● Exercise input:
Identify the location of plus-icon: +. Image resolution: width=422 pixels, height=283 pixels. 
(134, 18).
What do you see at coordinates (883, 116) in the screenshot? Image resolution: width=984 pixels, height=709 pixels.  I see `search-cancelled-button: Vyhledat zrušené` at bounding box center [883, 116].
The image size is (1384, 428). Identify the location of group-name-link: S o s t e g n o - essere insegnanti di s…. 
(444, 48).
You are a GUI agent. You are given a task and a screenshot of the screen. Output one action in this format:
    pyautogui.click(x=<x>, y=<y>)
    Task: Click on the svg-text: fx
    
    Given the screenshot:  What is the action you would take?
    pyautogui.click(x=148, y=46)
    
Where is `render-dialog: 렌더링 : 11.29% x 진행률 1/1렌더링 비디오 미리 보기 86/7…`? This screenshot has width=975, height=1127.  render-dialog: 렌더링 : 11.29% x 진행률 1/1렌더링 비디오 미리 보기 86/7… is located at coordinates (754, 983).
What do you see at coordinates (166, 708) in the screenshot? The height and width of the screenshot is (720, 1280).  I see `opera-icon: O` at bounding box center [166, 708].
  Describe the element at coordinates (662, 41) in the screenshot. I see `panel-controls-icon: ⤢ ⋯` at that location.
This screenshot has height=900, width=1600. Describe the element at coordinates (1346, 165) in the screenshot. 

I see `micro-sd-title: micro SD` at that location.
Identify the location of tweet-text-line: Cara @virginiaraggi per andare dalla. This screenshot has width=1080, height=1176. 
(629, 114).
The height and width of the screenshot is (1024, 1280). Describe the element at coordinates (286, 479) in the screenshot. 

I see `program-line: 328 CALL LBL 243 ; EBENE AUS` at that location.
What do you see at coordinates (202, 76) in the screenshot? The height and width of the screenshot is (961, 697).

● What is being asked: Rewrite all the lines above as a numbered list, leaving out any blank lines.

● Solution to the exercise:
1. Identify the location of plus-icon: +. Image resolution: width=422 pixels, height=283 pixels. 
2. (134, 18).
3. What do you see at coordinates (883, 116) in the screenshot? Image resolution: width=984 pixels, height=709 pixels.  I see `search-cancelled-button: Vyhledat zrušené` at bounding box center [883, 116].
4. The image size is (1384, 428). Identify the location of group-name-link: S o s t e g n o - essere insegnanti di s…. 
5. (444, 48).
6. You are a GUI agent. You are given a task and a screenshot of the screen. Output one action in this format:
7.     pyautogui.click(x=<x>, y=<y>)
8.     Task: Click on the svg-text: fx
9.     Given the screenshot:  What is the action you would take?
10.     pyautogui.click(x=148, y=46)
11. Where is `render-dialog: 렌더링 : 11.29% x 진행률 1/1렌더링 비디오 미리 보기 86/7…`? This screenshot has width=975, height=1127.  render-dialog: 렌더링 : 11.29% x 진행률 1/1렌더링 비디오 미리 보기 86/7… is located at coordinates (754, 983).
12. What do you see at coordinates (166, 708) in the screenshot? The height and width of the screenshot is (720, 1280).  I see `opera-icon: O` at bounding box center [166, 708].
13.   Describe the element at coordinates (662, 41) in the screenshot. I see `panel-controls-icon: ⤢ ⋯` at that location.
14. This screenshot has height=900, width=1600. Describe the element at coordinates (1346, 165) in the screenshot. 
15. I see `micro-sd-title: micro SD` at that location.
16. Identify the location of tweet-text-line: Cara @virginiaraggi per andare dalla. This screenshot has width=1080, height=1176. 
17. (629, 114).
18. The height and width of the screenshot is (1024, 1280). Describe the element at coordinates (286, 479) in the screenshot. 
19. I see `program-line: 328 CALL LBL 243 ; EBENE AUS` at that location.
20. What do you see at coordinates (202, 76) in the screenshot? The height and width of the screenshot is (961, 697).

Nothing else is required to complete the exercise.